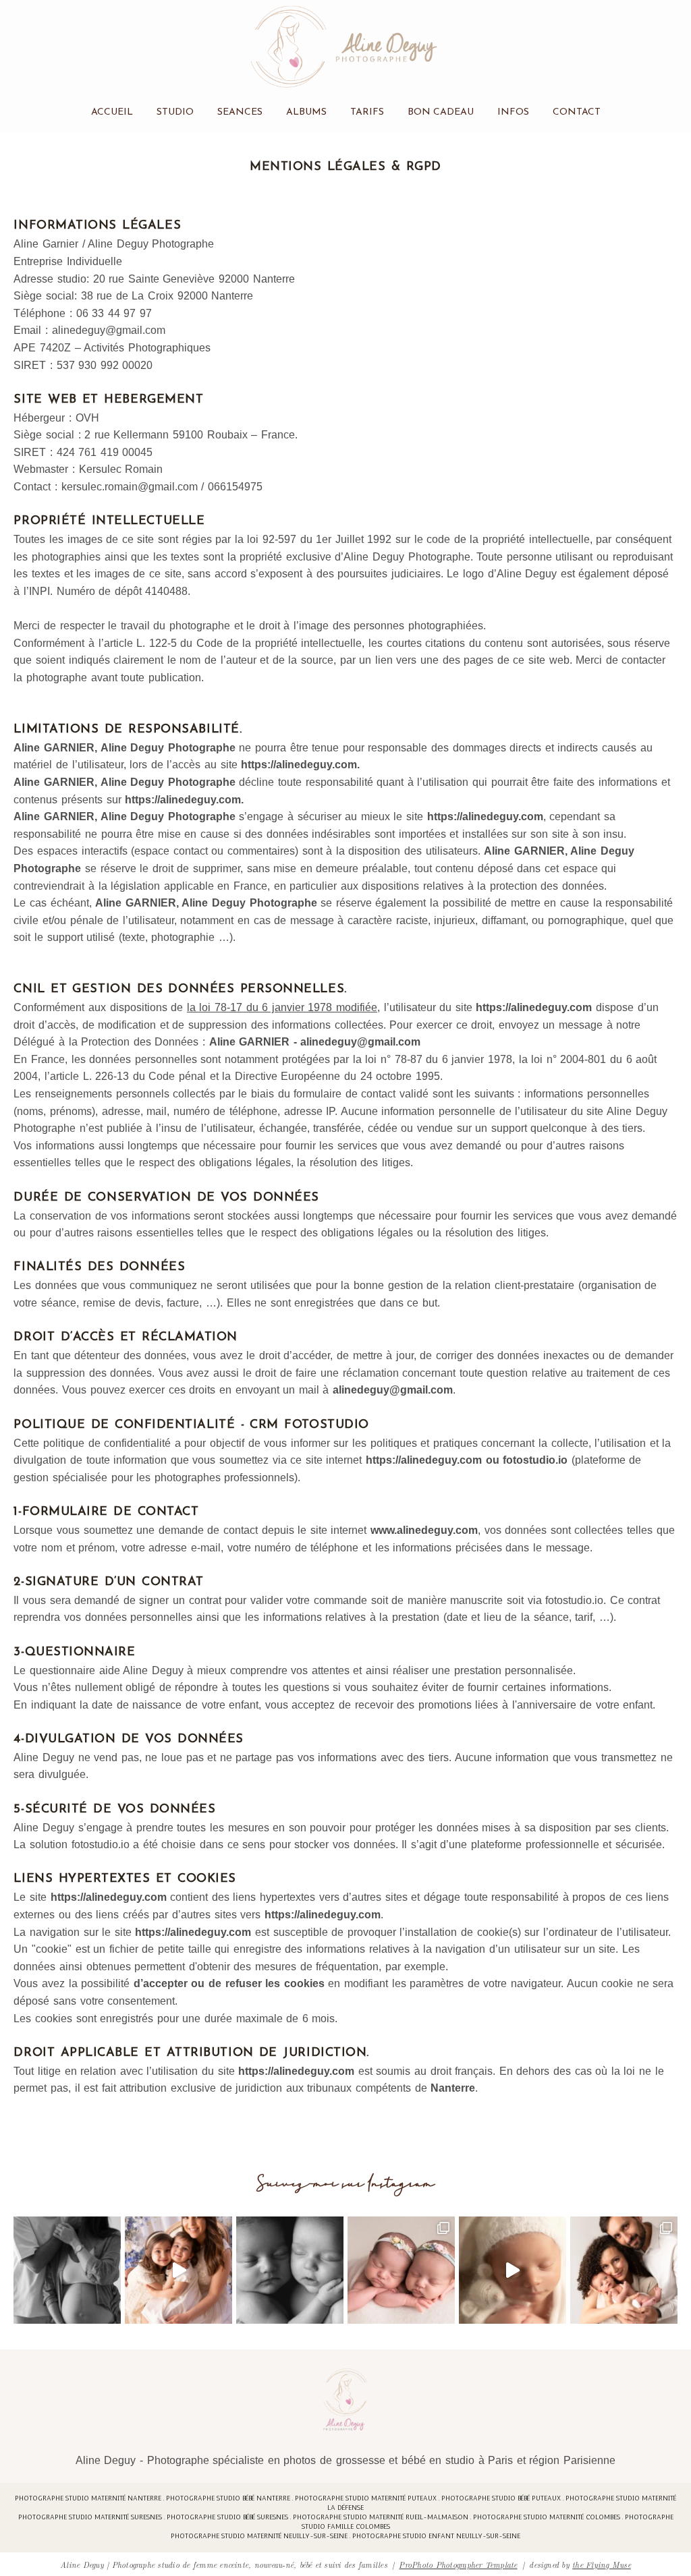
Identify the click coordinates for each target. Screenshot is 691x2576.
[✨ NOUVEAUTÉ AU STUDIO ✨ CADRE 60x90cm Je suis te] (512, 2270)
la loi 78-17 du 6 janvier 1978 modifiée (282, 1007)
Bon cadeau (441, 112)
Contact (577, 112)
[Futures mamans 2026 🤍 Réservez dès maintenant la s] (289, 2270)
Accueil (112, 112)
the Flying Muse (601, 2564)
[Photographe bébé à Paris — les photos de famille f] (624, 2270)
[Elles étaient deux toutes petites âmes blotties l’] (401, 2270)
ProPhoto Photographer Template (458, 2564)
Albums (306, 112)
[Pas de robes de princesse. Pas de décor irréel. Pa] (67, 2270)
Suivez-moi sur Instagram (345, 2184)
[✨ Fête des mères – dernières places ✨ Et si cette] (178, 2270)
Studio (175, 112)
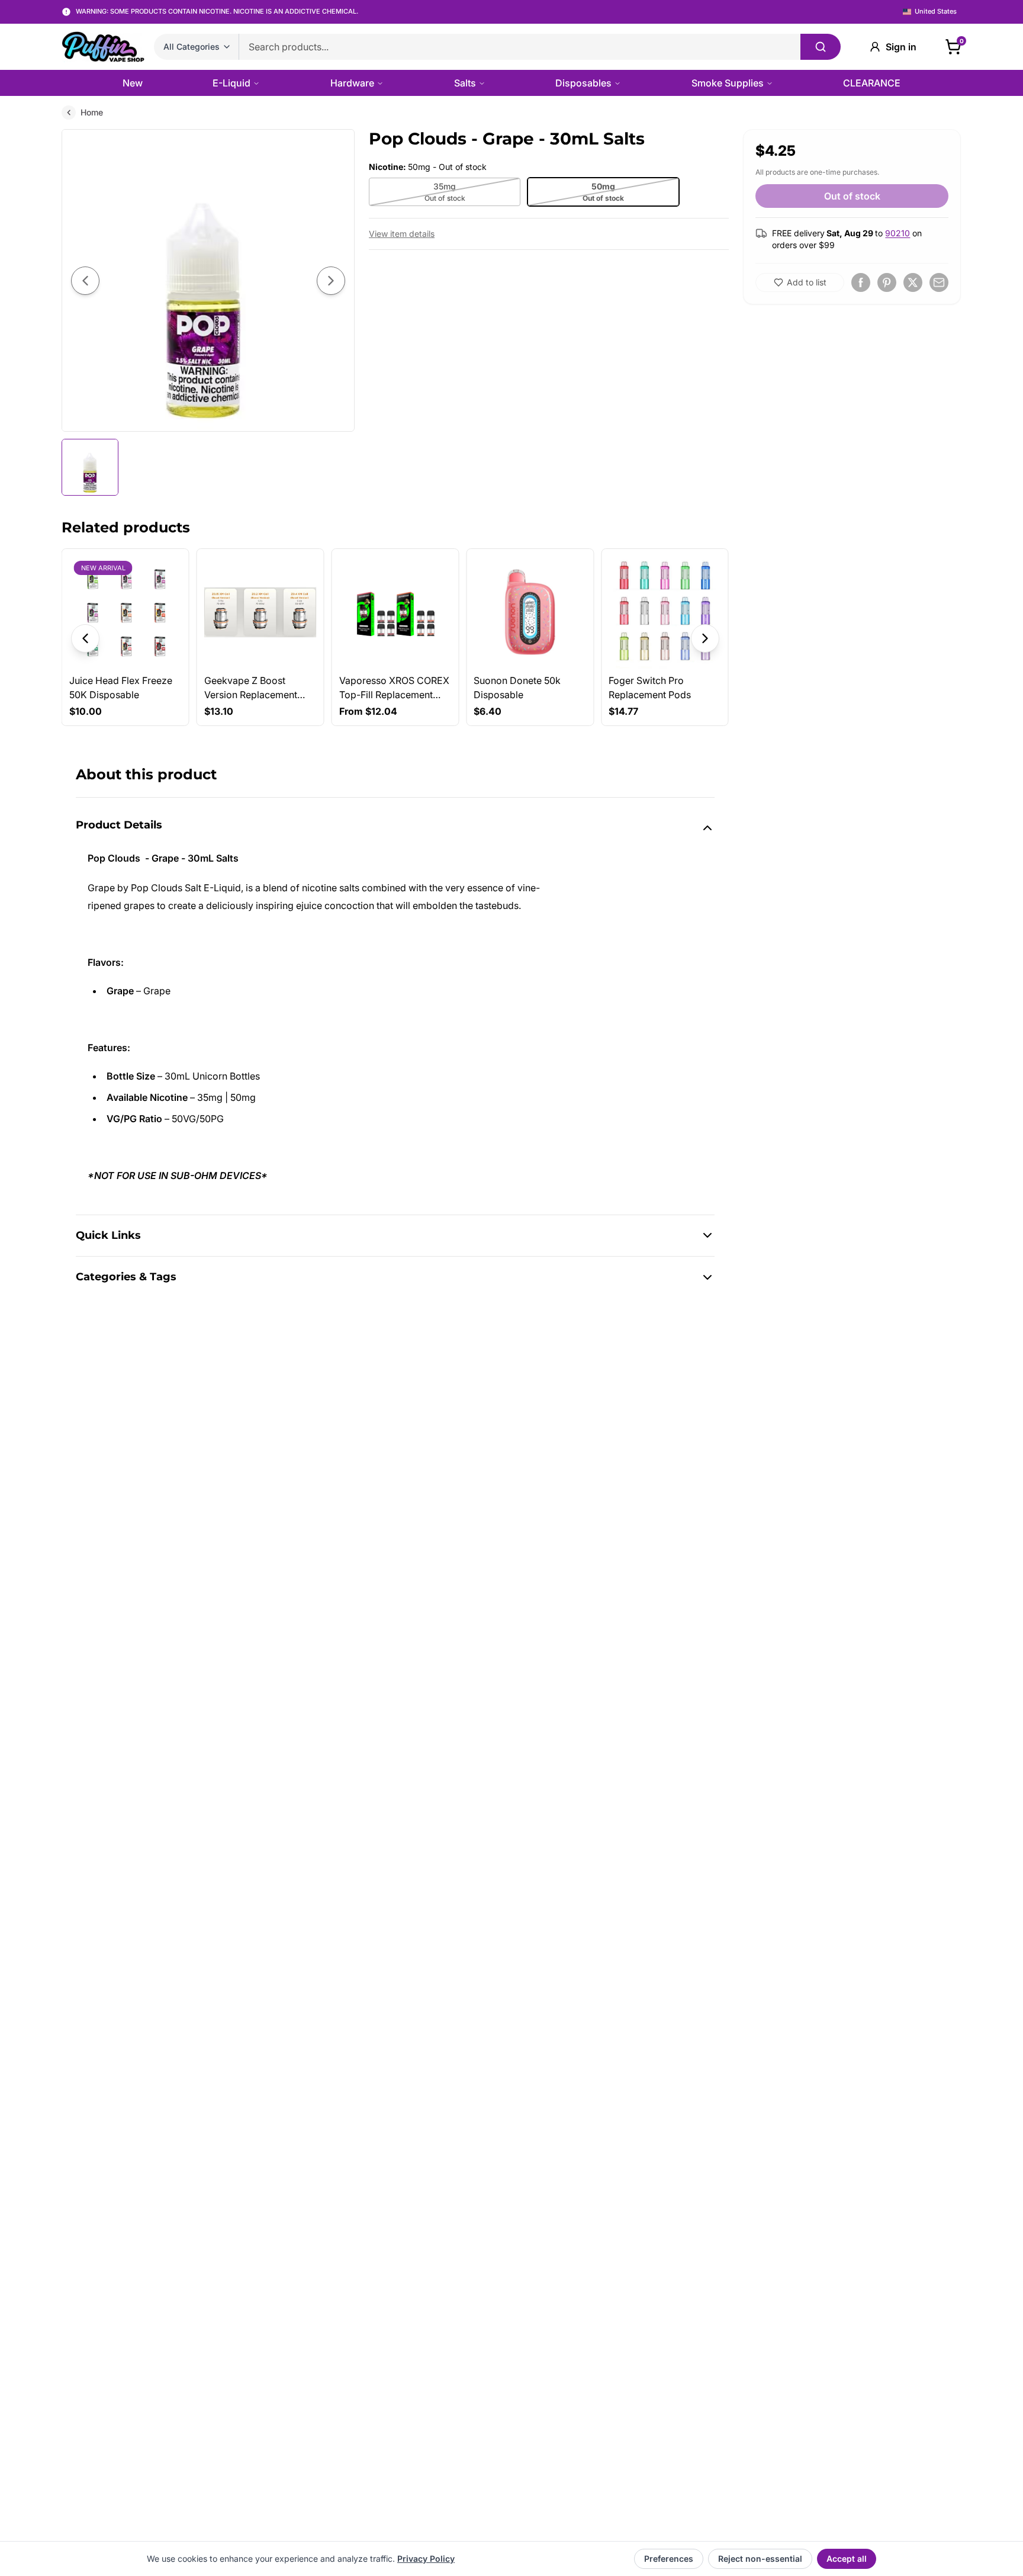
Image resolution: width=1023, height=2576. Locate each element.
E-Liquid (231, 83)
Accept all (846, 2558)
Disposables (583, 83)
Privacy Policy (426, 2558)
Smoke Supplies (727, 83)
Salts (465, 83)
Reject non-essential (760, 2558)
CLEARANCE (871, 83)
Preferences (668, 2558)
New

################

**Work instruction:**
Take the entries above and set them down exactly, minus the pictures.

**Problem solution:**
Identify the click coordinates for each target. Screenshot is 691x2576.
[✨ NOUVEAUTÉ AU STUDIO ✨ CADRE 60x90cm Je suis te] (512, 2270)
la loi 78-17 du 6 janvier 1978 modifiée (282, 1007)
Bon cadeau (441, 112)
Contact (577, 112)
[Futures mamans 2026 🤍 Réservez dès maintenant la s] (289, 2270)
Accueil (112, 112)
the Flying Muse (601, 2564)
[Photographe bébé à Paris — les photos de famille f] (624, 2270)
[Elles étaient deux toutes petites âmes blotties l’] (401, 2270)
ProPhoto Photographer Template (458, 2564)
Albums (306, 112)
[Pas de robes de princesse. Pas de décor irréel. Pa] (67, 2270)
Suivez-moi sur Instagram (345, 2184)
[✨ Fête des mères – dernières places ✨ Et si cette] (178, 2270)
Studio (175, 112)
Image resolution: width=1023, height=2576. Locate each element.
E-Liquid (231, 83)
Accept all (846, 2558)
Disposables (583, 83)
Privacy Policy (426, 2558)
Smoke Supplies (727, 83)
Salts (465, 83)
Reject non-essential (760, 2558)
CLEARANCE (871, 83)
Preferences (668, 2558)
New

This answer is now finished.